Pada tahun 1999, Wilmott meninggalkan Shangri-La untuk menjadi kurator pertama Stax Museum, menyerahkan kendali kepada musisi Jared dan Lori McStay serta pemilik Misspent Records, John Miller, ketiga orang ini masih bersama-sama mengelola toko hingga hari ini. Tetapi selama ia menjalankan Shangri-La, Wilmott menetapkan nada untuk hubungannya dengan kota. Ia berfungsi sedikit seperti biro pariwisata bawah tanah satu orang dan juara budaya untuk Memphis, mengarahkan pengunjung yang mengeluh tentang kehabisan hal untuk dilakukan ke atraksi yang tidak biasa seperti tempat kelahiran Aretha Franklin di South Memphis, mempublikasikan panduan bernama Kreature Comforts: A Low-Life Guide to Memphis, dan bahkan menjalankan Ultimate Memphis Rock N Roll Tours (pertama dari van-nya sendiri, kemudian di tempat yang lebih legit). Pada tahun 1990-an, ketika ia menemukan bahwa tidak ada toko rekaman di kota yang menjual rekaman yang diproduksi oleh label-label independen Memphis—yang berarti konsumen tidak memiliki akses ke album yang dibuat beberapa blok dari tempat mereka tinggal—Shangri-La mulai menjual rilisan tersebut sebagai impor, memberi insentif kepada musisi untuk merekam dan merilis musik mereka di Memphis karena mereka memiliki tempat yang akan mendukung mereka.

Selain pergi lebih jauh untuk memastikan rekaman musisi lokal tersedia dengan mudah, Shangri-La selalu memiliki reputasi yang sangat baik dalam mempekerjakan musisi dan kritikus musik untuk bekerja di toko, membantu band-band lokal mempromosikan pertunjukan mereka dan menciptakan peluang di toko untuk band-band tampil, termasuk dua festival musik tahunan, Sweatfest dan Purgefest (festival terakhir yang diberi nama dengan tepat juga menawarkan ribuan rekaman murah untuk dibeli—ayo, ini luar biasa). Wilmott bahkan memulai label dan perusahaan penerbitan, Shangri-La Projects, yang masih berjalan hingga hari ini, untuk memberikan kepada musisi Memphis saluran lain untuk menyebarkan karya mereka dan membuat karir sebagai musisi di kota ini se-viabel mungkin. Ini adalah label yang merayakan semua yang ditawarkan Memphis, dari kompendium rock garasi yang sangat komprehensif hingga soundtrack untuk film dokumenter yang diakui Memphis Heat: The True Story of Memphis Wrasslin’, yang menampilkan musik yang direkam khusus untuk film tersebut (film yang diproduksi oleh Wilmott sendiri, dan Anda harus menontonnya).

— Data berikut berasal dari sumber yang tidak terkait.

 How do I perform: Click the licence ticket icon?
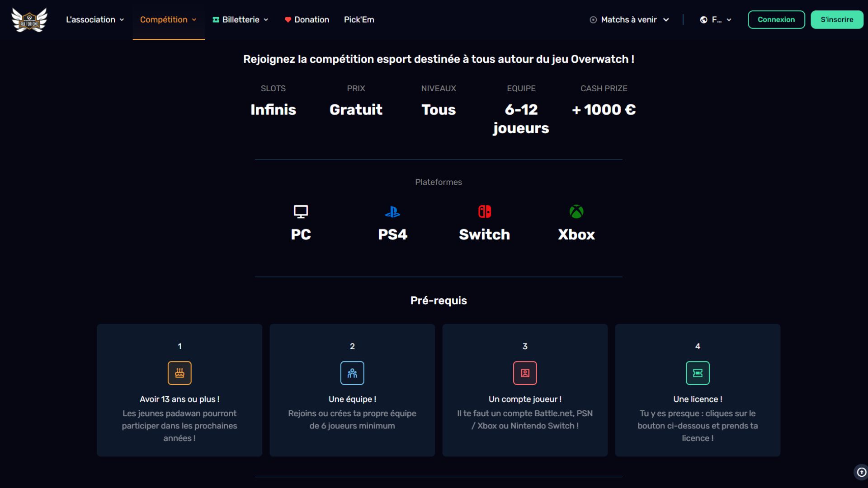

Shangri-La sejak lama telah menemukan cara untuk melakukan apa yang belum dimengerti oleh banyak institusi Memphis yang lain: memecah batas-batas temporal yang dipaksakan sendiri oleh kota serta secara bersamaan merayakan apa yang pernah ada, memperlihatkan apa yang ada hari ini, dan membantu membentuk apa yang akan menjadi kota di masa depan.

Ini akan menjadi tulisan yang lebih baik jika saya memiliki lebih banyak kisah berburu rekaman Shangri-La yang mengesankan untuk dibagikan kepada Anda, tetapi saya tinggal dekat toko pada masa kehidupan saya ketika hal itu tidak terjadi. Saya meninggalkan Tennessee timur pada tahun 2001 untuk kuliah di Memphis dan kemudian pindah ke Chicago pada tahun 2007, jadi sebagian besar pengalaman belanja Shangri-La saya berlangsung antara usia 18 dan 24.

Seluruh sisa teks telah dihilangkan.